Para mim, mais do que esta comprovada ambiguidade, as declarações do cardeal contêm principalmente muita hipocrisia. Em primeiro lugar, coloca fora do debate a igreja institucional, a hierarquia, mas não os católicos, a quem apela para se envolverem no debate. Com liberdade de consciência individual? Duvido. Nisto estou acompanhado por um deputado católico do PSD, Emídio Guerreiro (que vota sim à despenalização): "não é tão claro como isso que D. José Policarpo tenha pretendido dar liberdade de consciência aos católicos. Não sei se é uma evolução ou uma forma táctica diferente de abordar o problema".

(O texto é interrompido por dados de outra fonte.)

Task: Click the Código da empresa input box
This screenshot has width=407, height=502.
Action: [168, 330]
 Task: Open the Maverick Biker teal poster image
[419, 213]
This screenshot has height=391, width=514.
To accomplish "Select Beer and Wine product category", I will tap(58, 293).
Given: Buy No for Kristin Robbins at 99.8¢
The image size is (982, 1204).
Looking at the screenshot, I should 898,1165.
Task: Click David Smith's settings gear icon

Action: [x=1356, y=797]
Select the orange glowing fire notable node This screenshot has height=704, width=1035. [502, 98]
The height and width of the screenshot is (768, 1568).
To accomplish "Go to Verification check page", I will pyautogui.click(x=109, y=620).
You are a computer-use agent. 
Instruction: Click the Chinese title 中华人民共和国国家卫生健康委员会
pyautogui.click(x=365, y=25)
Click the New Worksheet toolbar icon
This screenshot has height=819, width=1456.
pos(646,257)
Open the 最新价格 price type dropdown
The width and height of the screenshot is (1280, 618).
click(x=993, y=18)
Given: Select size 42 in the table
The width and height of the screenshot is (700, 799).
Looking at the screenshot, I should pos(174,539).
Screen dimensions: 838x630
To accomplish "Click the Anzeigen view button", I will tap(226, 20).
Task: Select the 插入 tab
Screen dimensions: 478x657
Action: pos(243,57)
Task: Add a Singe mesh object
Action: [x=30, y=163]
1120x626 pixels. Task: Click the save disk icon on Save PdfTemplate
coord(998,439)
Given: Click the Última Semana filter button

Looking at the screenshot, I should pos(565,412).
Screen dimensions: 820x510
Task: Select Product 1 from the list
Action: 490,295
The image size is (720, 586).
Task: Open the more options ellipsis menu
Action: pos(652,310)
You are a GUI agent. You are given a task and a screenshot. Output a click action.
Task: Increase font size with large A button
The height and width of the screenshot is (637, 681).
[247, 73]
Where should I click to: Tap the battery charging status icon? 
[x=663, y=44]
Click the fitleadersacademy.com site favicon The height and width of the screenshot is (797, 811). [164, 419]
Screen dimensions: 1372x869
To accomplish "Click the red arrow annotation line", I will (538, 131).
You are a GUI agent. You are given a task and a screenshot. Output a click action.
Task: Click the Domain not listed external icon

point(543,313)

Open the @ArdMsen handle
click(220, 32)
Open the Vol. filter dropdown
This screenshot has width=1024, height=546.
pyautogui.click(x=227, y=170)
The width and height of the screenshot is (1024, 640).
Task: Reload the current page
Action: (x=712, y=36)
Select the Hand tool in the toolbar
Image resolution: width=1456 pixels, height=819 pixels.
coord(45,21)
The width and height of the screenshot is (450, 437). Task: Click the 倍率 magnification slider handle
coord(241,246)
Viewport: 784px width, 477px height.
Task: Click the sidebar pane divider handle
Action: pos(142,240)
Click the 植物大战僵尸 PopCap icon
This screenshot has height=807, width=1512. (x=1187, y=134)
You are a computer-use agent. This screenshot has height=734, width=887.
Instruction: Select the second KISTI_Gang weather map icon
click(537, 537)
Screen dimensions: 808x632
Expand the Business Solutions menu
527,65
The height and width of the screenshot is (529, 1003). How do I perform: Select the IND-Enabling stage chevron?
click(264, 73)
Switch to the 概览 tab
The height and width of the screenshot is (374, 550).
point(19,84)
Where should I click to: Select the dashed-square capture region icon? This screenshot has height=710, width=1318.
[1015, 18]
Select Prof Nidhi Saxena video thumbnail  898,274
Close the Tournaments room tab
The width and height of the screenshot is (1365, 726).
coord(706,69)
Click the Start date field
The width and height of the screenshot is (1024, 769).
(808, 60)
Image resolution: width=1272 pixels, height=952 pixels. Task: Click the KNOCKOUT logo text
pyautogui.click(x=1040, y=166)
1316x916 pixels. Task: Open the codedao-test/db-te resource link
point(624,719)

A segunda hipocrisia vem do que julgo ser a primeira vez em que uma alta autoridade católica não se refere ao "início da vida" como questão religiosa, remetendo-a para a ciência: "Porquê as dez semanas ou as doze ou as dezasseis, quando a ciência diz que há um novo ser desde o primeiro momento?". Nem se trata só de hipocrisia, é também desonestidade intelectual, porque o cardeal não é nenhum ignorante. Aposto tudo o que tenho em como o cardeal não consegue apresentar um único escrito científico defendendo essa posição. A menos que esteja a falar da "ciência" teológica ou filosófica, mas nessa brincadeira não alinho, eu, cientista.

28 setembro, 2006

Apresentação

Lembram-se do Professorices? Chegou a estar nos top 50. Exterminei-o, porque desviava atenções do meu sítio onde trato de coisas sérias. Distribui os temas do Professorices e instalei no sítio três páginas tipo blogue. Os Apontamentos sobre a educação superior lá ficarão. Gerindo o calendário, tinha outras escritas de fim de semana. Ao sábado, o Bloco de notas, ao domingo o Gosto de bem comer.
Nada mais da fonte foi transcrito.